Ho avuto l’onore e il piacere di curare l’editing di questo progetto a dir poco innovativo e rivoluzionario e, spesso, nel dare qualche indizio sul primo volume della serie, mi sono sentita rispondere: «Che poi alla fine Anita non è nemmeno un’eroina vera e propria».
Mi è capitato così di riflettere sul significato di queste affermazioni e mi sono chiesta perché, anche solo per un secondo, mi sia trovata a dubitare se davvero Sorelle d’Italia non fosse una serie un po’ ambiziosa. Perché questa è la dinamica. La cultura patriarcale è in grado di insinuarsi silenziosamente, lasciando parlare gli altri, banalizzando e depotenziando, piantando un seme marcio, e senza farsi mai nominare.

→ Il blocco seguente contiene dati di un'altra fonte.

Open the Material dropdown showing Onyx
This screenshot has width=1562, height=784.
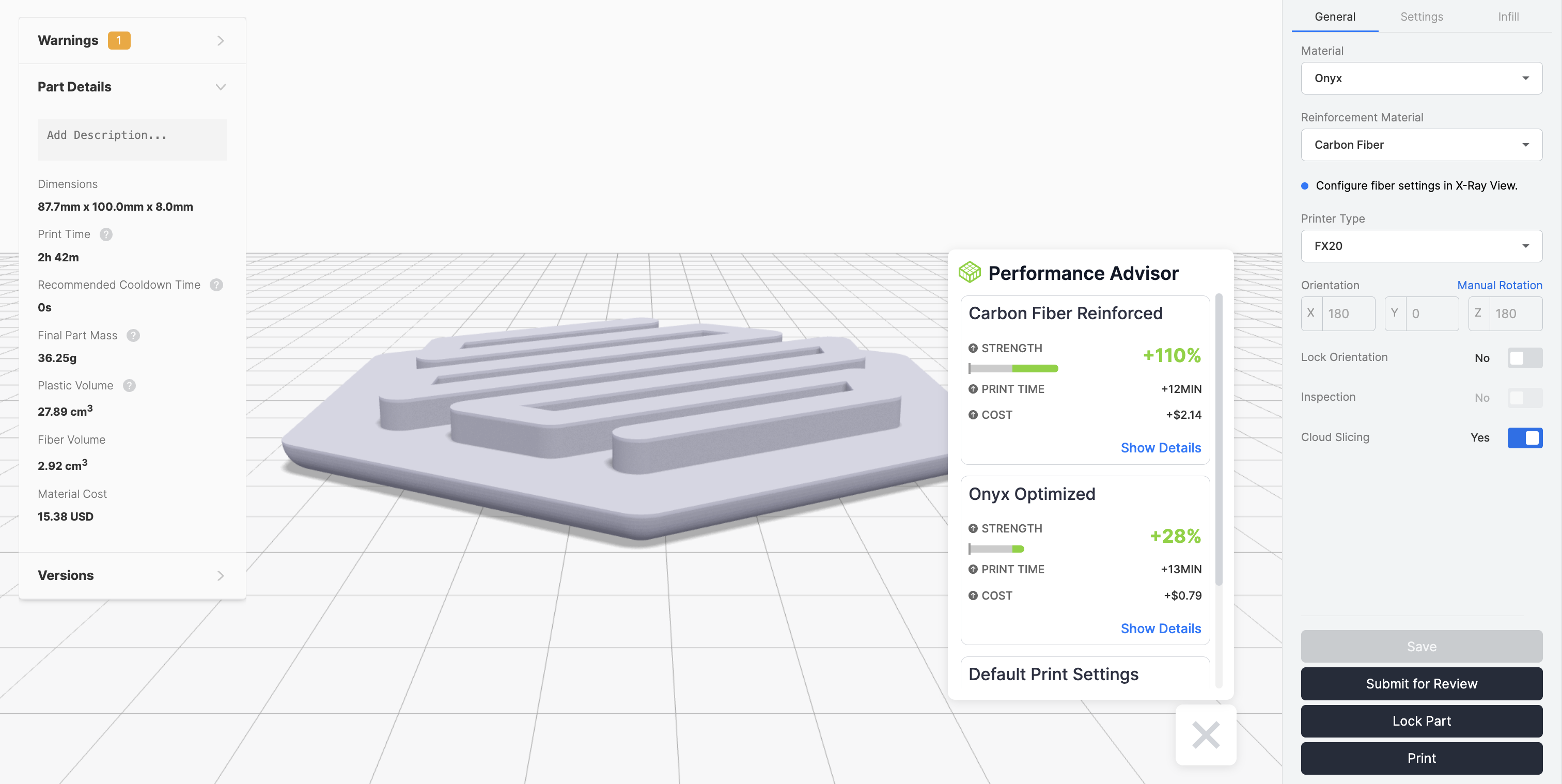click(1422, 77)

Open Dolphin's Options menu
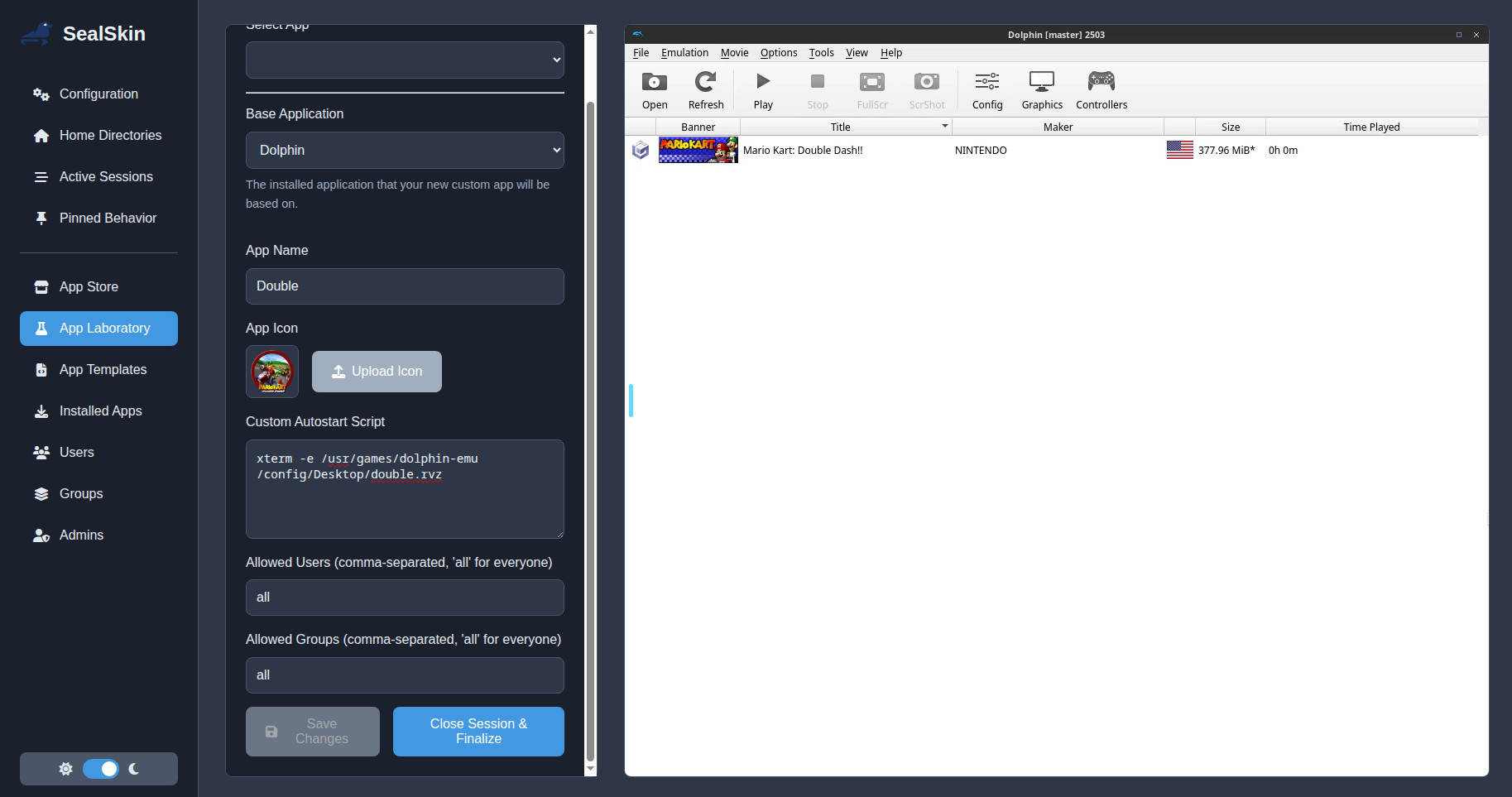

Sorelle d’Italia, è vero, è un progetto ambizioso: perché solo la sinergia tra più menti ambiziose può porsi l’obiettivo di ribaltare la tradizionale chiave interpretativa storica, ricordando a chi legge che a scrivere la storia stessa non sono stati solo i vincitori, gli “eroi”, ma soprattutto gli uomini.
Questa serie vuole ribadire che le donne non sono mai state una minoranza, affatto, e che se ancora si fatica a comprendere che la storia è stata, ed è, compartecipata, fatta da persone, eroi ed eroine che tutti i giorni combattono per qualcosa nel proprio piccolo, anche per i diritti di qualcun altro, allora c’è bisogno di Anita più che mai (e dei volumi a seguire).
Grazie a Chiara Gianni, ho conosciuto un’Anita inedita nei suoi infiniti modi di sentirsi donna e responsabile di una libertà comune. Ho conosciuto un’Anita che senza alcun legame patriottico si è spinta comunque a morire oltreoceano per combattere una battaglia non sua, insegnando ai figli quanto conta fare sempre la propria parte, ancor più se in difesa di chi non ha il privilegio di nascere in un paese fortunato del mondo.